Frequently Asked Questions

What signature must my custom OCR callback implement?

Your OCR object must expose an async recognize method accepting four parameters: imageData (Uint8Array of PNG bytes), width (number), height (number), and language (string). It must return a Promise that resolves to an array of objects, each containing text (string), bbox ([x1, y1, x2, y2] array), and confidence (number) properties. This contract is enforced by the JsOcrEngine implementation in lib.rs.

Does the WASM build support the same features as the Node.js version?

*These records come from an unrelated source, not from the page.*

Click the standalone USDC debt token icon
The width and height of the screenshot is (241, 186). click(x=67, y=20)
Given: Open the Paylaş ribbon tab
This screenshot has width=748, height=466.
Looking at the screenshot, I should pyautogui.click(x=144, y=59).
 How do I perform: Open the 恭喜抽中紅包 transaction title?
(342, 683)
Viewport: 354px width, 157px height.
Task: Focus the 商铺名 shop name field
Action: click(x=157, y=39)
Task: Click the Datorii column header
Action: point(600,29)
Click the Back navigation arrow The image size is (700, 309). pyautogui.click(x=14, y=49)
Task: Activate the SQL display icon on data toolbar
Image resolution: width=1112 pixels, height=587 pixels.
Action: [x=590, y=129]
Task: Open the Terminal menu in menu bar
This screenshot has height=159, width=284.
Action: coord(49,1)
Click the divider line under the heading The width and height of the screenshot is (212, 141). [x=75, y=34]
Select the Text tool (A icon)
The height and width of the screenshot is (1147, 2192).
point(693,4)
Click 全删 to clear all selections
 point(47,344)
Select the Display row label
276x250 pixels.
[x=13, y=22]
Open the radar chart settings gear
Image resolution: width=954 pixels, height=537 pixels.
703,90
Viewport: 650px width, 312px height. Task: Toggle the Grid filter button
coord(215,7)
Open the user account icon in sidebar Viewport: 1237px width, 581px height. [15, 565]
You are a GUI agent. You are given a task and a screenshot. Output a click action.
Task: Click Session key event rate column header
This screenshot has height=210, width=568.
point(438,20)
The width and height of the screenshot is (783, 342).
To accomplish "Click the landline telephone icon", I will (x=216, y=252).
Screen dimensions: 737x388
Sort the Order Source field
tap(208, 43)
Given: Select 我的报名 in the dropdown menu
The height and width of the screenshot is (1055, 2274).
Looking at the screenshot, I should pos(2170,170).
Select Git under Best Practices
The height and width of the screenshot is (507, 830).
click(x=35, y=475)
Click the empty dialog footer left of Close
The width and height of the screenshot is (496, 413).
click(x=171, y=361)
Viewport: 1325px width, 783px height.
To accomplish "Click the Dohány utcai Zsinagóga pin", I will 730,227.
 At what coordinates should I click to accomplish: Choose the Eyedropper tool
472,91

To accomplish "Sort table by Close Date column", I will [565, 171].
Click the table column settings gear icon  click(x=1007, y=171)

Yes, the WASM API mirrors the Node.js wrapper, using camelCase configuration objects and returning the same JsParseResult structure. However, native Tesseract and HTTP backends are unavailable in WASM; you must provide a custom OCR callback for text recognition. According to the browser usage guide in docs/src/content/docs/liteparse/guides/browser-usage.md, all core parsing features work identically once the OCR bridge is configured.

Can I use tesseract.js with LiteParse WASM?

Absolutely. Tesseract.js is a common choice for browser OCR. Create a Web Worker running tesseract.js, then implement the recognize callback to post the PNG data to the Worker and await the recognition results. The scripts/browser-compat/wasm-test.html example demonstrates the WASM loading pattern, while your OCR callback handles the tesseract.js-specific integration by mapping the imageData parameter to tesseract.js's expected input format.

How is the configuration validated?

The JsLiteParseConfig implementation in crates/liteparse-wasm/src/lib.rs (lines 37-89) validates fields like outputFormat and converts camelCase JavaScript options to the Rust LiteParseConfig struct. Invalid configurations throw JavaScript errors during the new LiteParse() constructor call before any PDF processing begins, ensuring fail-fast behavior for missing required callbacks or unsupported output formats.